Firewood seller living a life 'chopped to pieces'

Though the demand for firewood is high in the city, thanks to soaring LPG prices, fate has not been kind to 83-year-old Benjamin Johnson, who has lived near Edapazhanji market for the past 50 years.
Firewood seller living a life 'chopped to pieces'

A woodcutter is a common character in several fairy tales that we come across as children. Sometimes, he may have a magical axe or, at the end of the story, become a rich merchant. However, fate has not been so kind to an 83-year-old man in the city, who has spent more than five decades of his life selling wood. Still, Benjamin Johnson is not ready to quit his job as he admits that it is the only vocation he knows.

 Unnoticed by many, Benjamin has lived his life near the Edapazhanji market for the past 50 years.

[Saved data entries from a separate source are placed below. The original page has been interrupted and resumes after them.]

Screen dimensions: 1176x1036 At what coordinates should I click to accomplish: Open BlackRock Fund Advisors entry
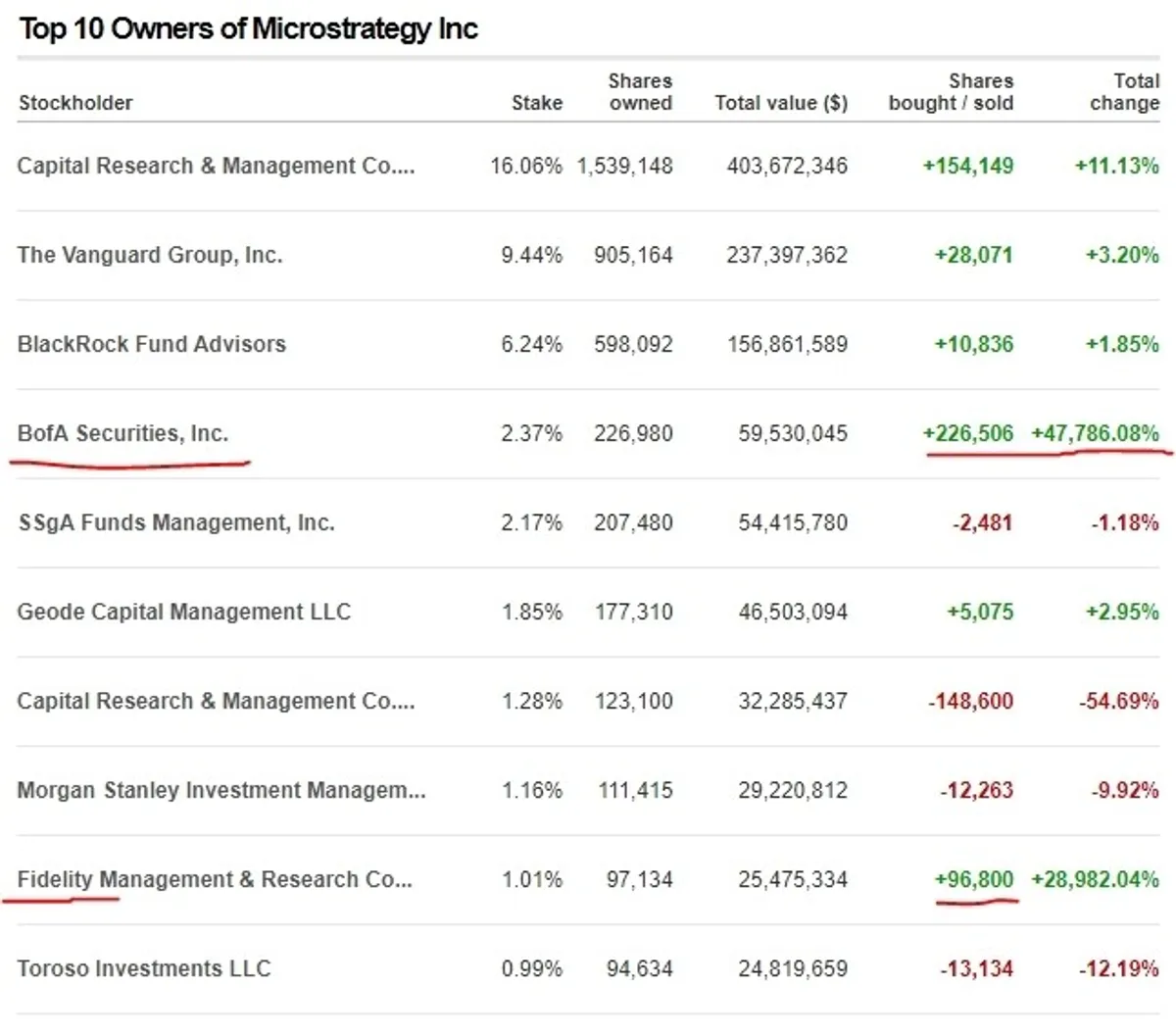(152, 344)
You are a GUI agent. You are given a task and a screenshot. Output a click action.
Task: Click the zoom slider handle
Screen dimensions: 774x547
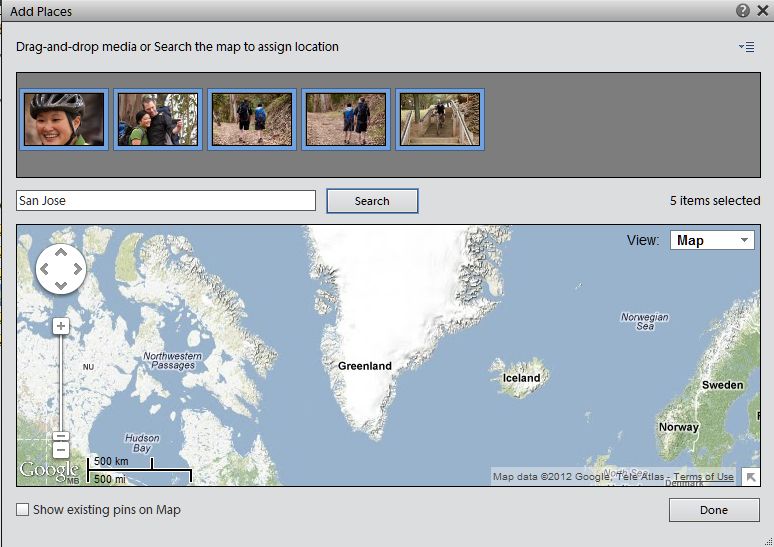click(x=61, y=436)
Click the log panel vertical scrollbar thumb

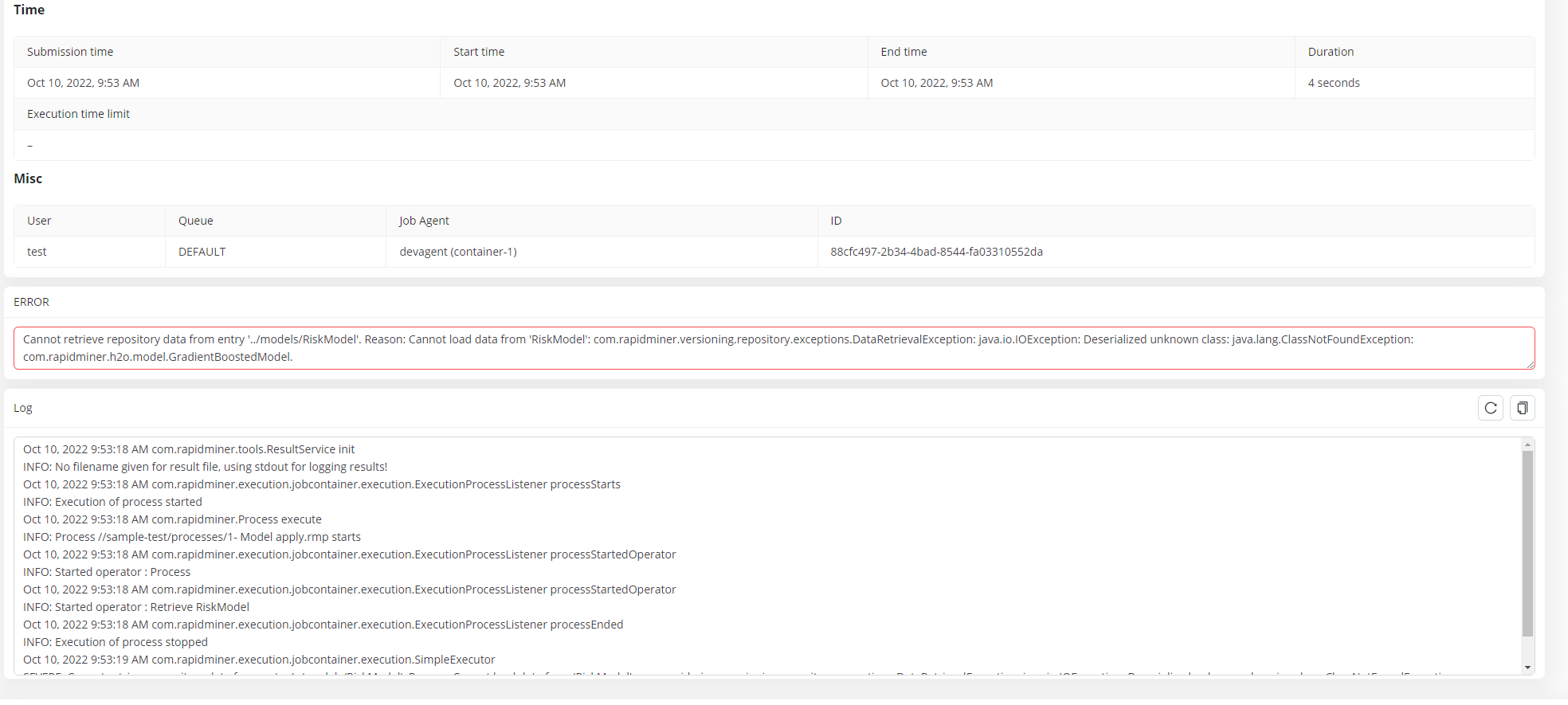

  Benjamin started collecting logs from Vithura and  surrounding forest regions and selling them as firewood at a very young age. Gradually, he moved to a shop inside the Pangode market and continued his business there for 30 years. “I shifted from there to this new place after being evicted from the market. The City Corporation and other authorities have tried to dismantle this house and shop also, but I obtained a favourable verdict from the Kerala High Court. But, here, we don’t have electricity, water connection or even a toilet. I and my wife use the toilets in the market,” says Benjamin.

 “I get this firewood from the local woodcutters in the city and also from merchants in Nedumangad. One tonne of tamarind wood costs Rs 3,000. The demand for these logs is very high now since most of the hospitals, hostels, canteens and even some small restaurants depend on wood for fuel in this age of soaring LPG rates. But I don’t get any profit since I have employed a helper to cut the logs, for which I pay him Rs 800.

Also, the expense for transportation is very high. I owe money to many people to run the business of a day,” says Benjamin.

 Benjamin was diagnosed with oral cancer in 1993 and is under treatment at the Regional Cancer Centre.

“Once every three months he has to go for checkups. He won’t move in with any of his children but manages to live in a shed near the workplace with our mother, who is also suffering from acute cardiac problems,” says Benjamin’s son Rajan, who works in a welding shop.

 Other than Rajan, Benjamin and his wife Thulasi have three  daughters, who have been married off and live with their families. But still, in the dusk of their lives, this old couple hesitate to bother any of their children and are working hard to make both ends meet, with bad health and ailments as their best companions.